TFC will close all open program to run, be sure to safe any work! 
4. Double Click on the *TFC.exe* file that is saved to your desktop. 










5. Windows will ask to either Run or Cancel the program. Click on *Run*. 











6. Once TFC has opened, click the *Start button*. 










*7. Allow TFC to run uninterrupted.* 

8. Your desktop icons and other programs may disappear during this process. That is normal. 

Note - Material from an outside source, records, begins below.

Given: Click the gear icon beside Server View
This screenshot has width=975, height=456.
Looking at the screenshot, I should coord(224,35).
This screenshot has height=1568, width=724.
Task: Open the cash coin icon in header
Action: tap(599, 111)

9. After TFC has finished it should automatically reboot the PC. 

10. If it does not reboot, reboot manually. 

11. It is normal that after running TFC that the PC will be slower to boot for the first time. 

12. Please report the RED number that is shown at the end of the test.


----------



## Tomken15 (Dec 7, 2011)

There's also this MS Fixit for performance issues, but don't know if it will run in Win 8 Fix Windows system performance problems on slow Windows computers


----------



## Searda512 (Feb 26, 2013)

Hey Guys,
Tomekn, the link you provided for MS Fix it, did not provide a download
for that program. I tried to look it up on CNET and when I tried installing
MS Fix it, I got an error message,

Keep in mind I run Classic Shell, Basically Windows8 made to look like Windows XP. 

As far as Clean Boot -vs- Safe Mode, I don't know how to do either of those
but would prefer, (if allowed) to run Clean Boot, Safe mode seems unnecessary.

FYI, I wasn't able to take any steps to solve my issues with a slow laptop
Please provide me with very *Easier* instructions.. 

Sorry, I didn't mean to be troublesome :smile:


***Edit*** I suspect I have a large number of background programs hogging up my processor


----------



## Masterchiefxx17 (Feb 27, 2010)

Please follow my post above.


----------



## Searda512 (Feb 26, 2013)

files removed: 1,433.00mb


----------



## Masterchiefxx17 (Feb 27, 2010)

Has that helped with speed at all?


----------



## Searda512 (Feb 26, 2013)

I do not notice my computer working any faster.I think there may be other programs at work slowing my computer down...please help


----------



## Tomken15 (Dec 7, 2011)

The link in my Post#2 will give you the walk through on how to perform a clean boot.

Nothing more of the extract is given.